Start of RECORDS TO USE

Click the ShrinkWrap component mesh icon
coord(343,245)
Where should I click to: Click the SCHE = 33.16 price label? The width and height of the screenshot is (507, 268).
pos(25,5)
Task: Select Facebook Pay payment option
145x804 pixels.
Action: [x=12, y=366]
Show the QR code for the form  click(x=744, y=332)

End of RECORDS TO USE
Start of RECORDS TO USE

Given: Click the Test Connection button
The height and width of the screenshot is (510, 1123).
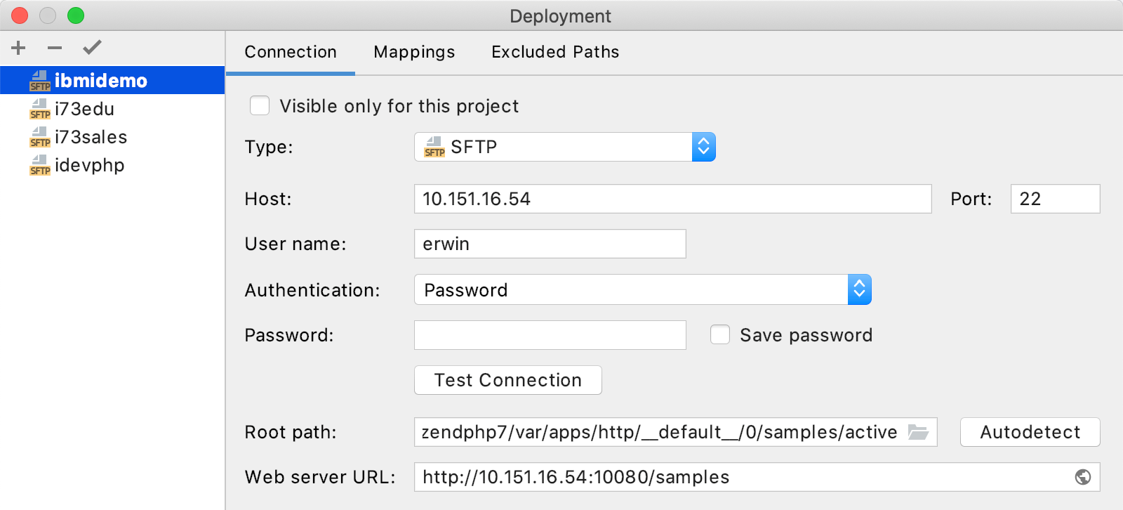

End of RECORDS TO USE

Here the output must be the lines above from the line with "Where should I" to the line with "Show the QR", both included, duplicated word for word and nothing else.

Where should I click to: Click the SCHE = 33.16 price label? The width and height of the screenshot is (507, 268).
pos(25,5)
Task: Select Facebook Pay payment option
145x804 pixels.
Action: [x=12, y=366]
Show the QR code for the form  click(x=744, y=332)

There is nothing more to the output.